Objective:
Update the records below by replacing every "Instruction" with "Directive" and leaving everything else unchanged.

Supplied material:
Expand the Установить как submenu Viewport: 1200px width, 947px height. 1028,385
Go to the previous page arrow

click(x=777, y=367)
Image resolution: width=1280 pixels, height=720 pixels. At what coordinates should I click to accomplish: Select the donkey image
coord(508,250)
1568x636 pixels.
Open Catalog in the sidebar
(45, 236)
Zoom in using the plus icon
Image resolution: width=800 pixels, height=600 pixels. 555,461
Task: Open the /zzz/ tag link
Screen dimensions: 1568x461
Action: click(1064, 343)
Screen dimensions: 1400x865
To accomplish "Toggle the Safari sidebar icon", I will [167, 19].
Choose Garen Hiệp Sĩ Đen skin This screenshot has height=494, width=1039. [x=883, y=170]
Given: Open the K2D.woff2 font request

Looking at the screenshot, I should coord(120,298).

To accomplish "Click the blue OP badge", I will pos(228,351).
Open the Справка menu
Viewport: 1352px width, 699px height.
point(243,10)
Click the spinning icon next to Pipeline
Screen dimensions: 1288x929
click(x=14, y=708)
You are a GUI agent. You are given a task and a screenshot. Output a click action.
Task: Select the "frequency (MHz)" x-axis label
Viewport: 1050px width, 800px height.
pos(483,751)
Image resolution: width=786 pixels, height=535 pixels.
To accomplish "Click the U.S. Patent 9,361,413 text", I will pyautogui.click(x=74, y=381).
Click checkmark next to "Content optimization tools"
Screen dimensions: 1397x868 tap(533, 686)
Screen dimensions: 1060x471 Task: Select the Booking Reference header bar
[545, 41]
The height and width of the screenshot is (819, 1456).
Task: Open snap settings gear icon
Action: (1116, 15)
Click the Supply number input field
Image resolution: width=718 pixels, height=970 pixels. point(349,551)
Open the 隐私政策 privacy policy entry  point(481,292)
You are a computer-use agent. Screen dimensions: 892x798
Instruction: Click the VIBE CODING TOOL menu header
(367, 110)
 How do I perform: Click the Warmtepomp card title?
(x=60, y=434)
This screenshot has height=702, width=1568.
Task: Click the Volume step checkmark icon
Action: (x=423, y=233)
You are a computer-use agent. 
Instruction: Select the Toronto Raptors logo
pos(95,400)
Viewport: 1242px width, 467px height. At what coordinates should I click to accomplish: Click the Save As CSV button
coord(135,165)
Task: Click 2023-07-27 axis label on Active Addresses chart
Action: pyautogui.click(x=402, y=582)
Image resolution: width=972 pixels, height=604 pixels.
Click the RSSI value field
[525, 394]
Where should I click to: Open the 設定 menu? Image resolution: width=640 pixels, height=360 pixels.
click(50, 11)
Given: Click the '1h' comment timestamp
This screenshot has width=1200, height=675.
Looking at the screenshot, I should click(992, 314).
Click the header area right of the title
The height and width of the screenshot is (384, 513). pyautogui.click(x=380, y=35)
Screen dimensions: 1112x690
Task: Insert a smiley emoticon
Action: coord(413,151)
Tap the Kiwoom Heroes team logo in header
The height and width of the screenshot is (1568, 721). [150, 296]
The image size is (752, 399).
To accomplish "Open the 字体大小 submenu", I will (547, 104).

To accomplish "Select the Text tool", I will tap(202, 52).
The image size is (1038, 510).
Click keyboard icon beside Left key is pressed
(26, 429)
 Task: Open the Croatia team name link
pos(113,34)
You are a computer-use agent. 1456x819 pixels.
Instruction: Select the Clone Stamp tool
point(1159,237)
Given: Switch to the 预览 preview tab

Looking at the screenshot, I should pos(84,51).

Expected output:
Expand the Установить как submenu Viewport: 1200px width, 947px height. 1028,385
Go to the previous page arrow

click(x=777, y=367)
Image resolution: width=1280 pixels, height=720 pixels. At what coordinates should I click to accomplish: Select the donkey image
coord(508,250)
1568x636 pixels.
Open Catalog in the sidebar
(45, 236)
Zoom in using the plus icon
Image resolution: width=800 pixels, height=600 pixels. 555,461
Task: Open the /zzz/ tag link
Screen dimensions: 1568x461
Action: click(1064, 343)
Screen dimensions: 1400x865
To accomplish "Toggle the Safari sidebar icon", I will [167, 19].
Choose Garen Hiệp Sĩ Đen skin This screenshot has height=494, width=1039. [x=883, y=170]
Given: Open the K2D.woff2 font request

Looking at the screenshot, I should coord(120,298).

To accomplish "Click the blue OP badge", I will pos(228,351).
Open the Справка menu
Viewport: 1352px width, 699px height.
point(243,10)
Click the spinning icon next to Pipeline
Screen dimensions: 1288x929
click(x=14, y=708)
You are a GUI agent. You are given a task and a screenshot. Output a click action.
Task: Select the "frequency (MHz)" x-axis label
Viewport: 1050px width, 800px height.
pos(483,751)
Image resolution: width=786 pixels, height=535 pixels.
To accomplish "Click the U.S. Patent 9,361,413 text", I will pyautogui.click(x=74, y=381).
Click checkmark next to "Content optimization tools"
Screen dimensions: 1397x868 tap(533, 686)
Screen dimensions: 1060x471 Task: Select the Booking Reference header bar
[545, 41]
The height and width of the screenshot is (819, 1456).
Task: Open snap settings gear icon
Action: (1116, 15)
Click the Supply number input field
Image resolution: width=718 pixels, height=970 pixels. point(349,551)
Open the 隐私政策 privacy policy entry  point(481,292)
You are a computer-use agent. Screen dimensions: 892x798
Directive: Click the VIBE CODING TOOL menu header
(367, 110)
 How do I perform: Click the Warmtepomp card title?
(x=60, y=434)
This screenshot has height=702, width=1568.
Task: Click the Volume step checkmark icon
Action: (x=423, y=233)
You are a computer-use agent. 
Directive: Select the Toronto Raptors logo
pos(95,400)
Viewport: 1242px width, 467px height. At what coordinates should I click to accomplish: Click the Save As CSV button
coord(135,165)
Task: Click 2023-07-27 axis label on Active Addresses chart
Action: pyautogui.click(x=402, y=582)
Image resolution: width=972 pixels, height=604 pixels.
Click the RSSI value field
[525, 394]
Where should I click to: Open the 設定 menu? Image resolution: width=640 pixels, height=360 pixels.
click(50, 11)
Given: Click the '1h' comment timestamp
This screenshot has width=1200, height=675.
Looking at the screenshot, I should click(992, 314).
Click the header area right of the title
The height and width of the screenshot is (384, 513). pyautogui.click(x=380, y=35)
Screen dimensions: 1112x690
Task: Insert a smiley emoticon
Action: coord(413,151)
Tap the Kiwoom Heroes team logo in header
The height and width of the screenshot is (1568, 721). [150, 296]
The image size is (752, 399).
To accomplish "Open the 字体大小 submenu", I will (547, 104).

To accomplish "Select the Text tool", I will tap(202, 52).
The image size is (1038, 510).
Click keyboard icon beside Left key is pressed
(26, 429)
 Task: Open the Croatia team name link
pos(113,34)
You are a computer-use agent. 1456x819 pixels.
Directive: Select the Clone Stamp tool
point(1159,237)
Given: Switch to the 预览 preview tab

Looking at the screenshot, I should pos(84,51).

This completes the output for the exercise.